Attracting students to your university is one thing, but what are you doing to keep them there? Countries worldwide struggle with undergraduate retention rates. According to OECD figures reported in the Guardian, 71 percent of graduates complete their studies in the U.K., while 49 percent of U.S. and 31 percent of Australian students do the same. (These figures are for students who either drop out altogether, or take longer than four years to complete their studies.)
Low retention rates hurt universities through loss of funding and morale. While some students decide to leave their undergraduate studies for reasons lecturers can’t realistically prevent, there are ways to make courses more accessible and interesting for all students, not just ones already excited to be there.

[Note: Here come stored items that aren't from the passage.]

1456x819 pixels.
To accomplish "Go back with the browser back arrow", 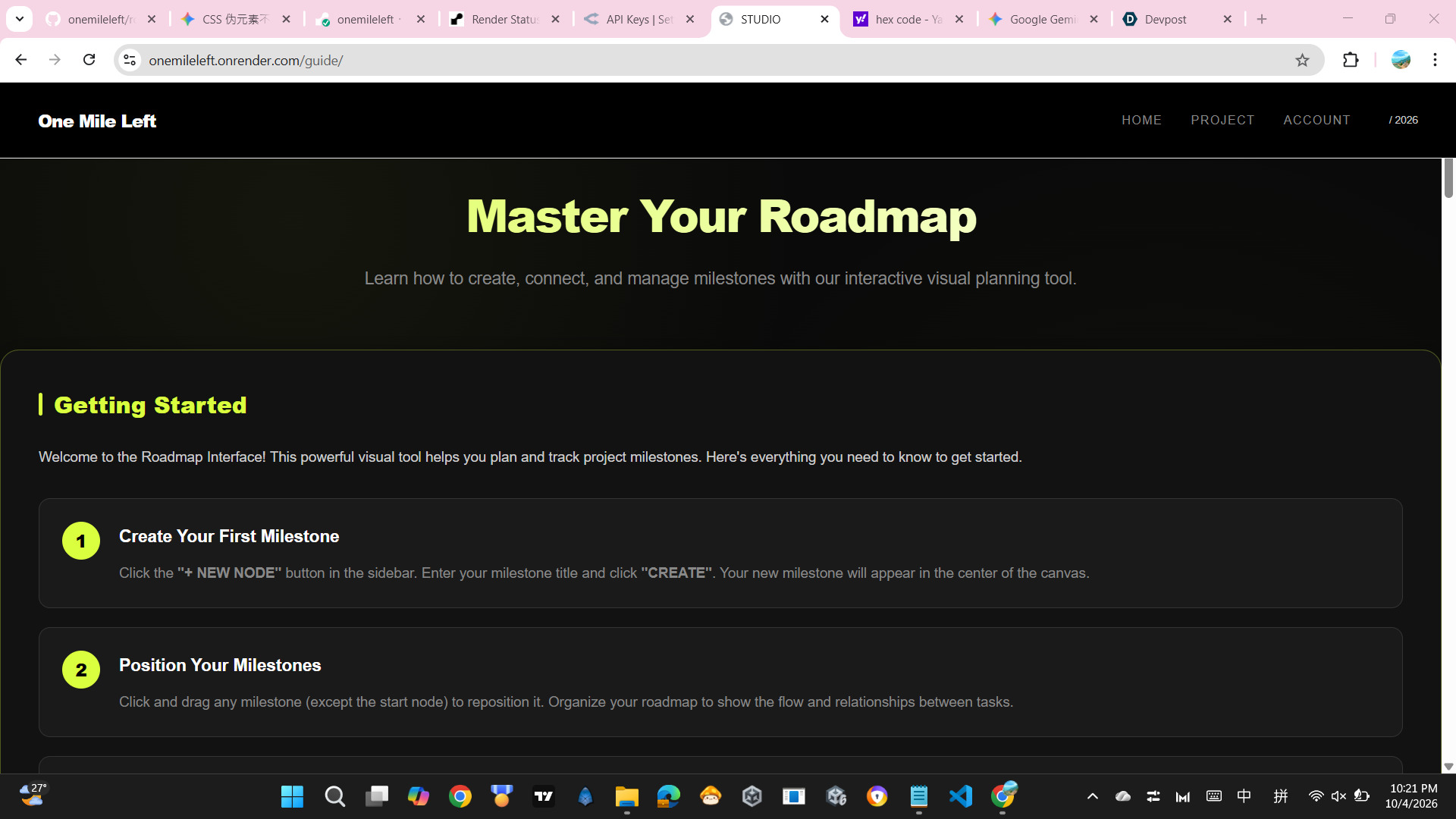I will [20, 60].
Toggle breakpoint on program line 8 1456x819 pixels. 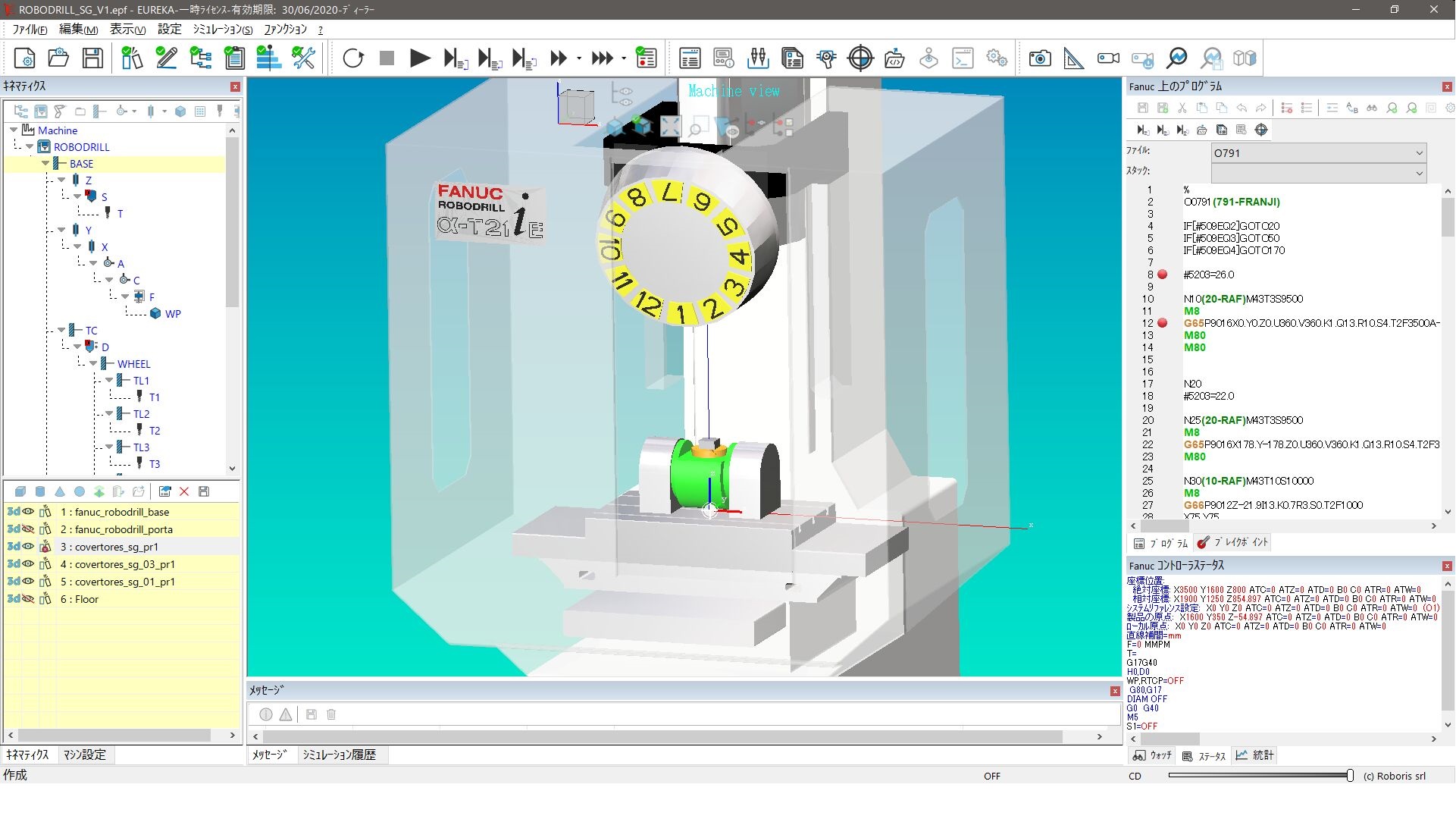(1163, 275)
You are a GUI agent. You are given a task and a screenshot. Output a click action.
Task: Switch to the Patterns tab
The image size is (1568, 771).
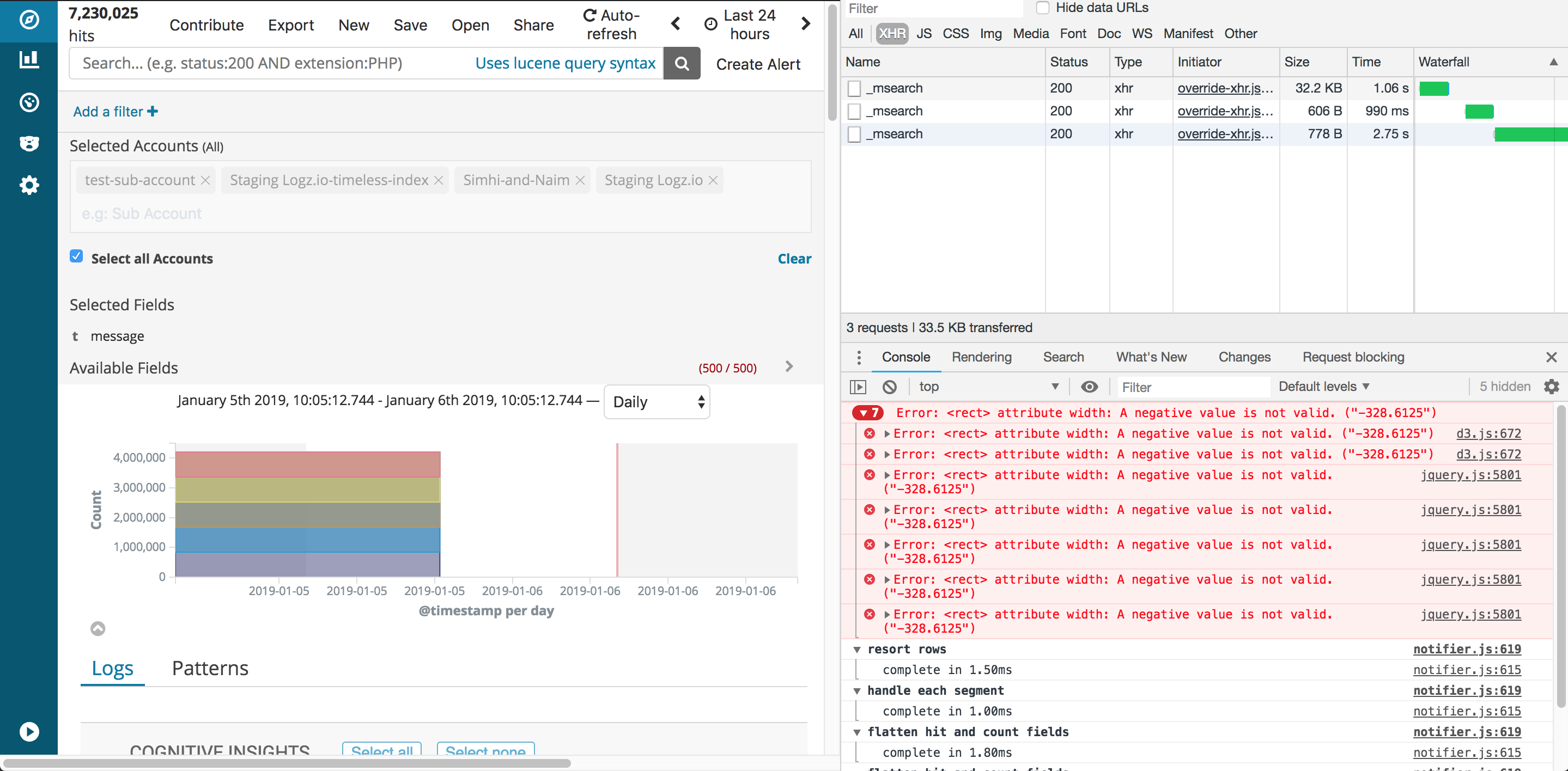coord(209,668)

The following tips can benefit any lecturer looking to keep students enrolled in—and engaged with—their courses.
1. Set clear expectations
Australian Education Minister Simon Birmingham has urged universities to be more transparent in their policies and course descriptions. Students who don’t understand the requirements of their program, or the purpose of an assignment simply won’t be as successful.

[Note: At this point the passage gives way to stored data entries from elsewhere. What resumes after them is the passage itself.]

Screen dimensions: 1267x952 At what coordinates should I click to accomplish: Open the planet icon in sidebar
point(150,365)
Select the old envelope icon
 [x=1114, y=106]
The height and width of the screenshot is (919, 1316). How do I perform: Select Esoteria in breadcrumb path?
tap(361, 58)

You don’t have to restructure your courses by yourself. Incorporate student feedback from course evaluations to stay fresh and relevant.
2. Always be innovating
Topics in your discipline might remain constant, but the way you present the course can transform all the time. If something feels stale, flip it around.
If you’ve looked at flipped learning in the past, the concept has progressed significantly beyond PowerPoint. There’s now less emphasis on lectures and more on collaboration and different kinds of content consumed outside class. And if your students aren’t doing the readings or buying the textbook, use interactive course content—or create your own.
3. Provide equal access and opportunity
Mature students and those from a lower socioeconomic background are more likely to drop out. Factors such as finances or balancing school and other responsibilities like children or work contribute to whether these students complete their program. As a lecturer, you can provide students with equal opportunity by improving accessibility and flexibility.
Recording your classes through an active learning platform like Echo360 lets students watch your lectures at a time that works for them. If students are not regularly attending class or tutorials, consider adding in alternate methods of discussion, such as a forum. It may not solve the attendance issue, but students receive more ways to take part in a community.
4. Transform your courses with active learning
When you move away from traditional ‘sage on stage’ teaching methods, you help students prepare for real world discussion, and you let them interact with course material on a deeper level.
There’s no single cause for low retention rates. But in a world where students live increasingly complex and distracted lives, have pressing financial concerns and are attending college at different times of life, the most important traits for any teacher to possess will be patience and a capacity for communication.